▸ **ACTION ITEM**:
Print out the entries that follow exactly, missing none.
** INFORMATION follows **
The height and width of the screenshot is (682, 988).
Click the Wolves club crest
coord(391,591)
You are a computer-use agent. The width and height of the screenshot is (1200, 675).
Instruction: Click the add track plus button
** End of INFORMATION **
▸ **SOLUTION**:
The height and width of the screenshot is (682, 988).
Click the Wolves club crest
coord(391,591)
You are a computer-use agent. The width and height of the screenshot is (1200, 675).
Instruction: Click the add track plus button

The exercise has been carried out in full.